Chalghoumi is not a typical imam. But his description of Gaza's effect on the mentality in his mosque is typical: "The bombing brought an overwhelming feeling of injustice." He quickly narrates: On Day 1 the mosque prayed for victims on both sides of the conflict. On Day 2 there was solidarity with Palestinians; moderate Muslims were angry with Hamas. But by Day 5, as "Israel kept attacking and attacking, with images of children killed," his believers "felt devastated.... There was silence by the international community ... French Jews fully supported Israel, and then it seemed biblical. By Day 7 the Muslims were all hating the Jews."

When young believers seek his counsel, he says, "You can't hide the magnitude of this catastrophe; you can't cheapen it or water it down. No one will listen. The [graphic] images of children in Gaza mean that the young Muslim is coming to me on fire …. You move slowly; you pray what to say ... you say that only God brings justice.... I know it isn't what anyone wants to hear, but reconciliation will take time."

While the French like to speak of the close quarters that Jews and Arabs share in neighborhoods like the 19th district in Paris, studies show that Jews have been moving out of proximity from Arabs for many years.

Does interfaith dialogue help?

Though President Sarkozy has called for interfaith dialogue to help bring harmony, that approach has many questioners.

A French astrophysicist at the Paris protest, Emmanuel Rollinde, suggests that the cause of the tension in France is not old hatreds between local communities. "Sarkozy is taking a political problem in the Middle East and turning it into a religious community problem in France."

Karim Bitar, an intellectual with the International Institute of Strategic Relations in Paris, offers that "Interreligious dialogue can unconsciously reinforce the idea that the real problem is between faiths. It treats both sides, Jews and Muslims, as a monolith, when what's needed is the breakdown of these identities. Peoples have complex identities today that can't be reduced to a set of beliefs. "

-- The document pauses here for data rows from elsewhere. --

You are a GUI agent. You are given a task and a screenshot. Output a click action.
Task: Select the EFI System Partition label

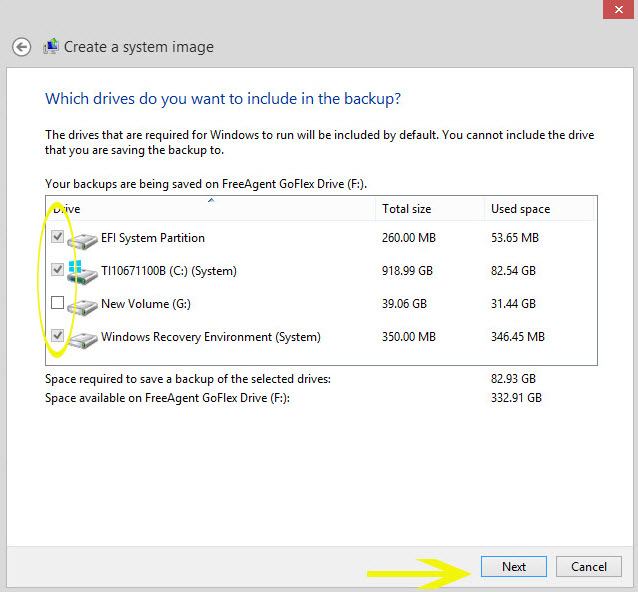(x=153, y=238)
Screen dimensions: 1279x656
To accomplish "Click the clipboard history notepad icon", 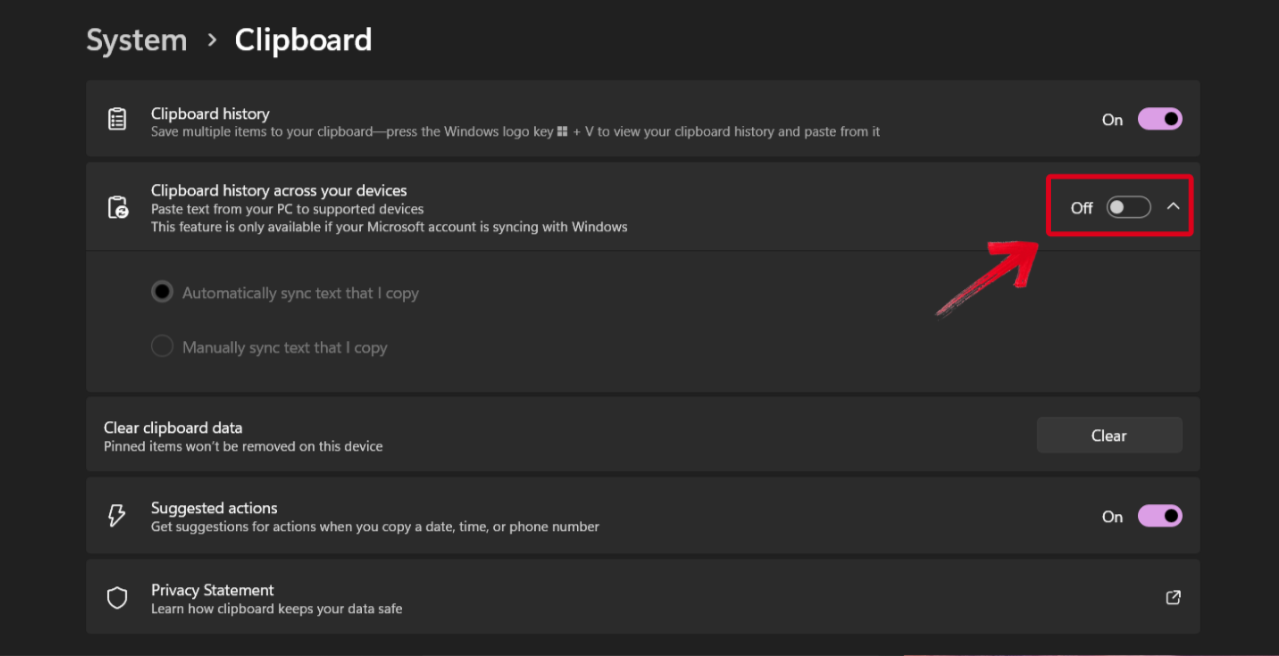I will tap(117, 118).
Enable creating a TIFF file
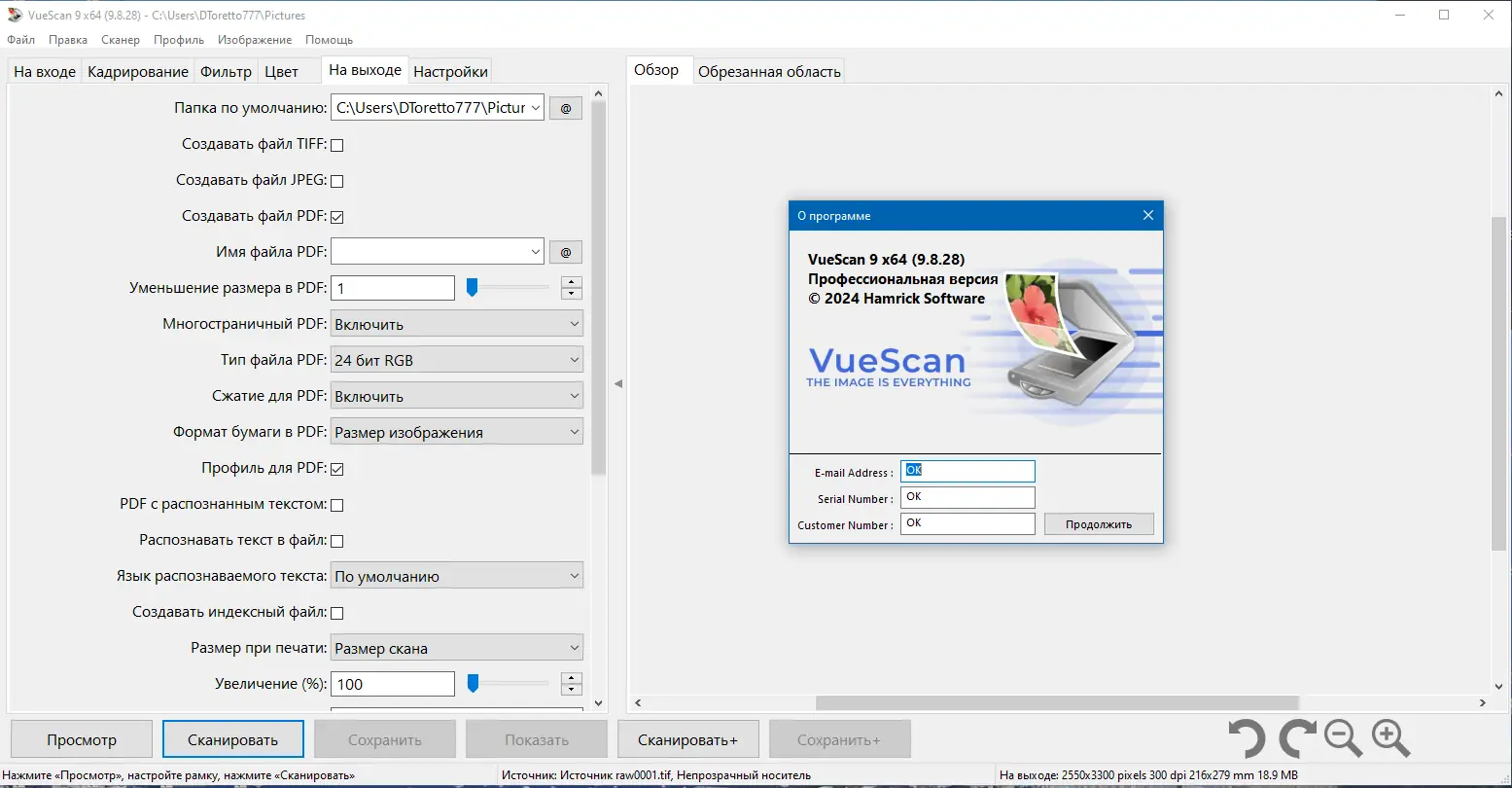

Chalghoumi wants Muslims to critically examine their beliefs to find a "true Islam." But he supports faith dialogue – disengaged from politics – as a way to build ties; his recently built Nour mosque in Drancy, a town infamous as a way station for French Jews being sent to Nazi camps, has an informal Jewish adviser.

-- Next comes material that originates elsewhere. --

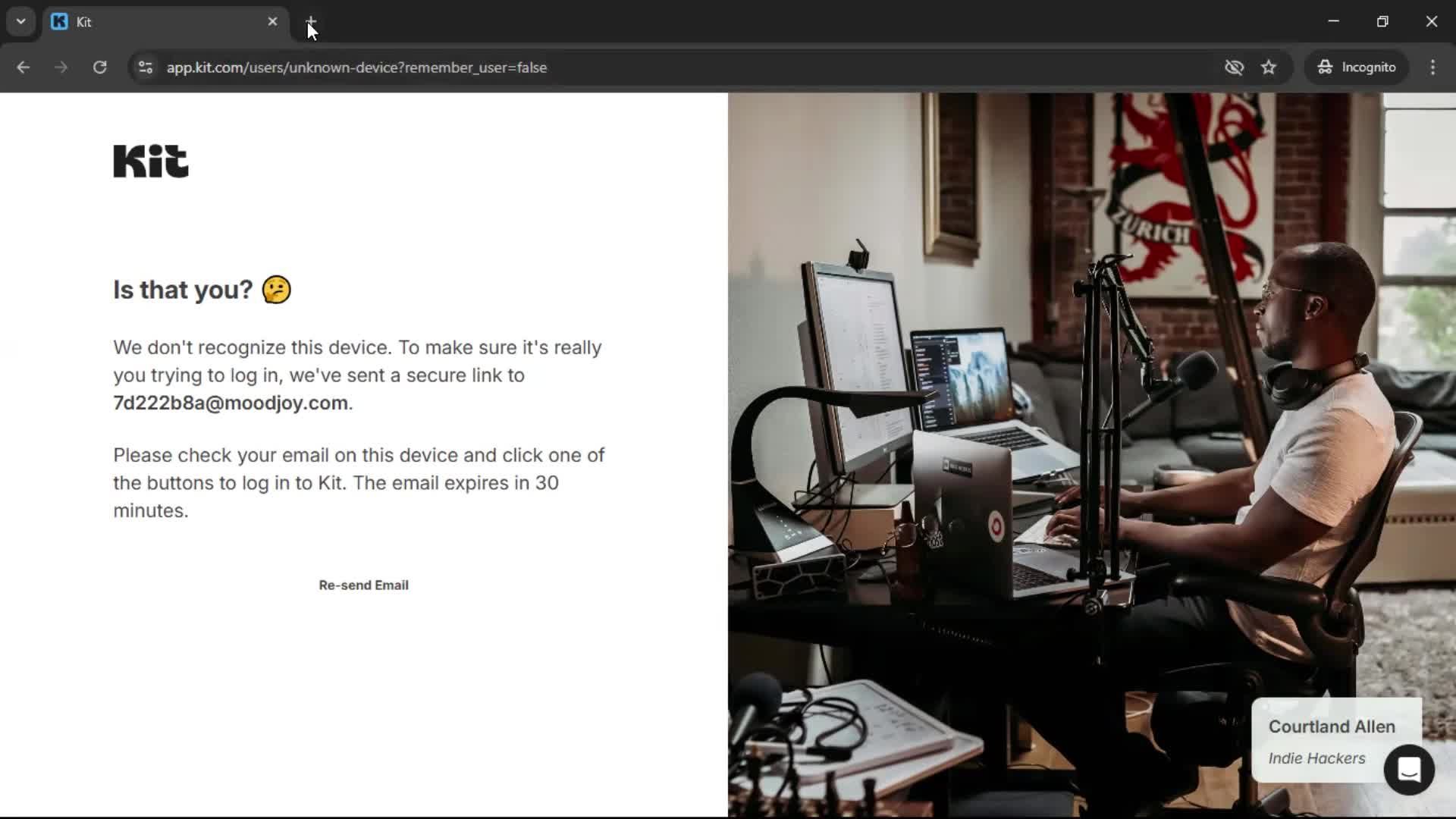1456x819 pixels.
Task: Click the browser back arrow
Action: (x=23, y=67)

During a month of protests here, Parisians heard the cry of "Allah Akbar" in their streets – something new. Secular, moderate Arabs expressed dismay, though Mohan the businessman interprets the call not as a rise of extremism, but as a link between a dozen nationalities, ranging from Iraqis to Moroccans, who don't know one another and don't socialize. "They don't have any other common ties but being Muslim. So you hear a Muslim call."

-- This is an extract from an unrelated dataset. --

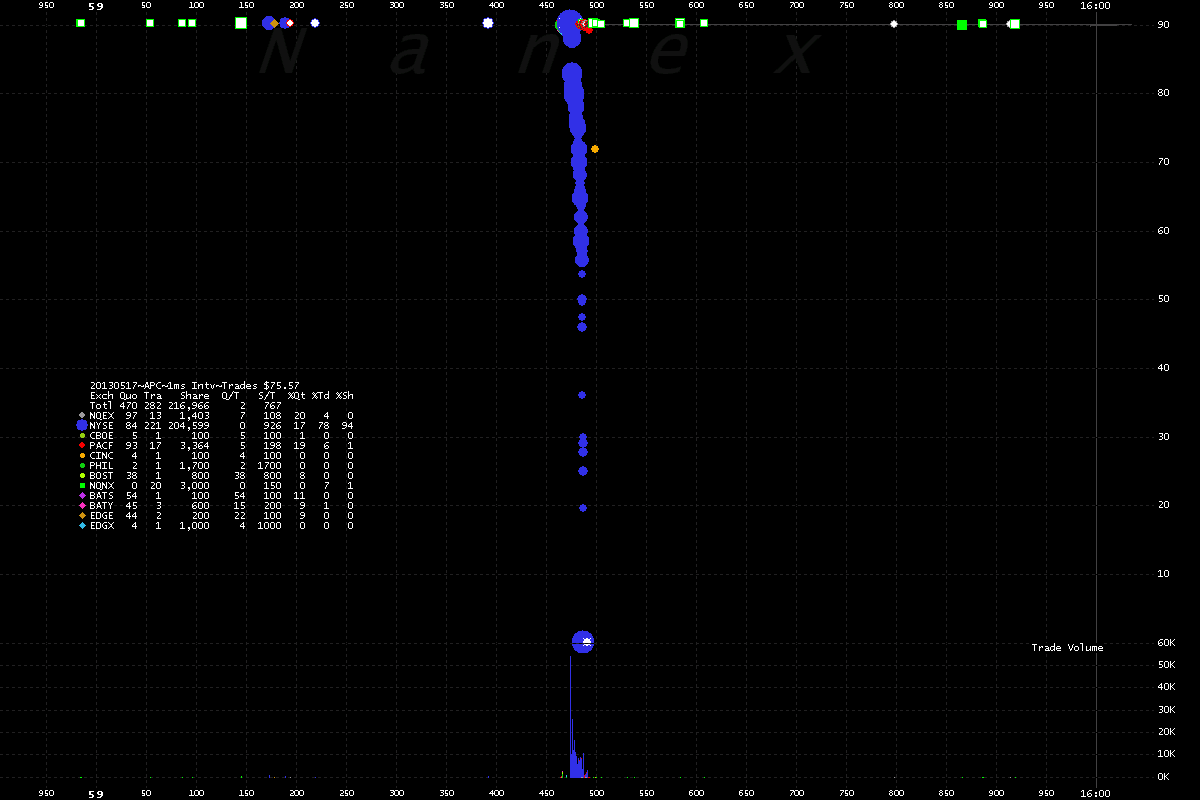
Task: Click the PHIL green legend dot
Action: click(x=82, y=465)
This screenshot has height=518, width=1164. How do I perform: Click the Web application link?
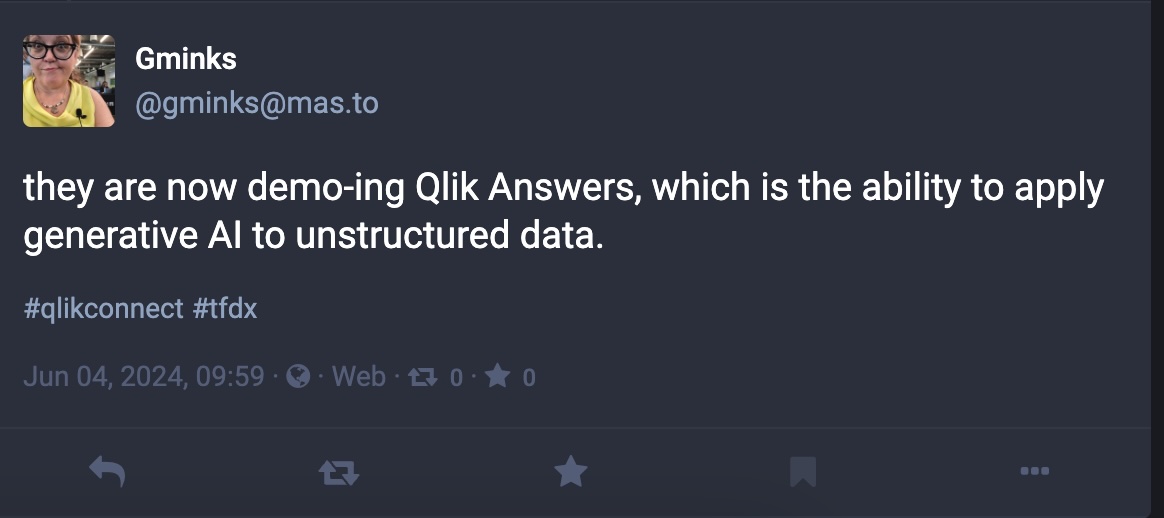pyautogui.click(x=359, y=377)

Debate over 'rising' anti-Semitism

One large debate is over anti-Semitism – and whether it is rising. Catholic France has a history of anti-Semitism, as intellectuals and members of the media readily admit. Yet Arabs see the debate itself as a canard. They complain of being called "anti-Semitic" simply for criticizing Israel. At one point during the Gaza war, says a Moroccan journalist, "I heard more talk in the media about anti-Semitism than about bombs falling on defenseless people."

Benbassa strongly states that she "can't agree with the anti-Semitism phobia the Jews in France are speaking of" in the midst of a brutal attack by Israel. The Jews have "overplayed" this, she says. Yet she and Prasquier agree that old stereotypes about "rich Jews" are coming back among North Africans. She also sees a more subtle anti-Semitic sensibility creeping into the language of "ordinary white French people ... as they talk about Israel and Jews in the context of Gaza."